PROBLEM DESCRIPTION> A complete and exact copy of the entries below is the expected result.
##### RECORDS SHOWN
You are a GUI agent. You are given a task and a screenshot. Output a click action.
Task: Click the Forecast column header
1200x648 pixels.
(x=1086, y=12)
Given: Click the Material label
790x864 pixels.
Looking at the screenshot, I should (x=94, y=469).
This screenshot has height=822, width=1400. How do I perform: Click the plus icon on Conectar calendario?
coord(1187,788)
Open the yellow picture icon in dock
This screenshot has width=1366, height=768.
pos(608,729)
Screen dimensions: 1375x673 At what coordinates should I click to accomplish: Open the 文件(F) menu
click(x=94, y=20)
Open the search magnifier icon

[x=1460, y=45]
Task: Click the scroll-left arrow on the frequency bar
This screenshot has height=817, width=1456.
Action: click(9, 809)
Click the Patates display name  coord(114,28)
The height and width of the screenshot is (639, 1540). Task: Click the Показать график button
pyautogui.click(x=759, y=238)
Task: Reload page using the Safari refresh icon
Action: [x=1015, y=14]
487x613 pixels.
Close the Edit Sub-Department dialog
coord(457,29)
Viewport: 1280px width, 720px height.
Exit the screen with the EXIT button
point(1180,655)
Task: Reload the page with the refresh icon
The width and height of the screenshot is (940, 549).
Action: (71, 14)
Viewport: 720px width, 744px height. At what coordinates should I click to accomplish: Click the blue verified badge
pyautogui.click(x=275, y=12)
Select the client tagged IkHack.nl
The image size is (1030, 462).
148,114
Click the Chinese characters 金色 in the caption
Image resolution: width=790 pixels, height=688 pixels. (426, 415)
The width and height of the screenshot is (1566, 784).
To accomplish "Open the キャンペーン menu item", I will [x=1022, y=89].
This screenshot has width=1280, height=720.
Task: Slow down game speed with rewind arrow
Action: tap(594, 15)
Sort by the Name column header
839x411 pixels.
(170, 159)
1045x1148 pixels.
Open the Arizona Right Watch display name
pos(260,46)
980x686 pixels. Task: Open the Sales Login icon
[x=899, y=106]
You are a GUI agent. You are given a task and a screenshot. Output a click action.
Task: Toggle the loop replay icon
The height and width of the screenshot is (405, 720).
##########
EXERCISE ANSWER>
You are a GUI agent. You are given a task and a screenshot. Output a click action.
Task: Click the Forecast column header
1200x648 pixels.
(x=1086, y=12)
Given: Click the Material label
790x864 pixels.
Looking at the screenshot, I should (x=94, y=469).
This screenshot has height=822, width=1400. How do I perform: Click the plus icon on Conectar calendario?
coord(1187,788)
Open the yellow picture icon in dock
This screenshot has width=1366, height=768.
pos(608,729)
Screen dimensions: 1375x673 At what coordinates should I click to accomplish: Open the 文件(F) menu
click(x=94, y=20)
Open the search magnifier icon

[x=1460, y=45]
Task: Click the scroll-left arrow on the frequency bar
This screenshot has height=817, width=1456.
Action: click(9, 809)
Click the Patates display name  coord(114,28)
The height and width of the screenshot is (639, 1540). Task: Click the Показать график button
pyautogui.click(x=759, y=238)
Task: Reload page using the Safari refresh icon
Action: [x=1015, y=14]
487x613 pixels.
Close the Edit Sub-Department dialog
coord(457,29)
Viewport: 1280px width, 720px height.
Exit the screen with the EXIT button
point(1180,655)
Task: Reload the page with the refresh icon
The width and height of the screenshot is (940, 549).
Action: (71, 14)
Viewport: 720px width, 744px height. At what coordinates should I click to accomplish: Click the blue verified badge
pyautogui.click(x=275, y=12)
Select the client tagged IkHack.nl
The image size is (1030, 462).
148,114
Click the Chinese characters 金色 in the caption
Image resolution: width=790 pixels, height=688 pixels. (426, 415)
The width and height of the screenshot is (1566, 784).
To accomplish "Open the キャンペーン menu item", I will [x=1022, y=89].
This screenshot has width=1280, height=720.
Task: Slow down game speed with rewind arrow
Action: tap(594, 15)
Sort by the Name column header
839x411 pixels.
(170, 159)
1045x1148 pixels.
Open the Arizona Right Watch display name
pos(260,46)
980x686 pixels. Task: Open the Sales Login icon
[x=899, y=106]
You are a GUI agent. You are given a task and a screenshot. Output a click action.
Task: Toggle the loop replay icon
The height and width of the screenshot is (405, 720).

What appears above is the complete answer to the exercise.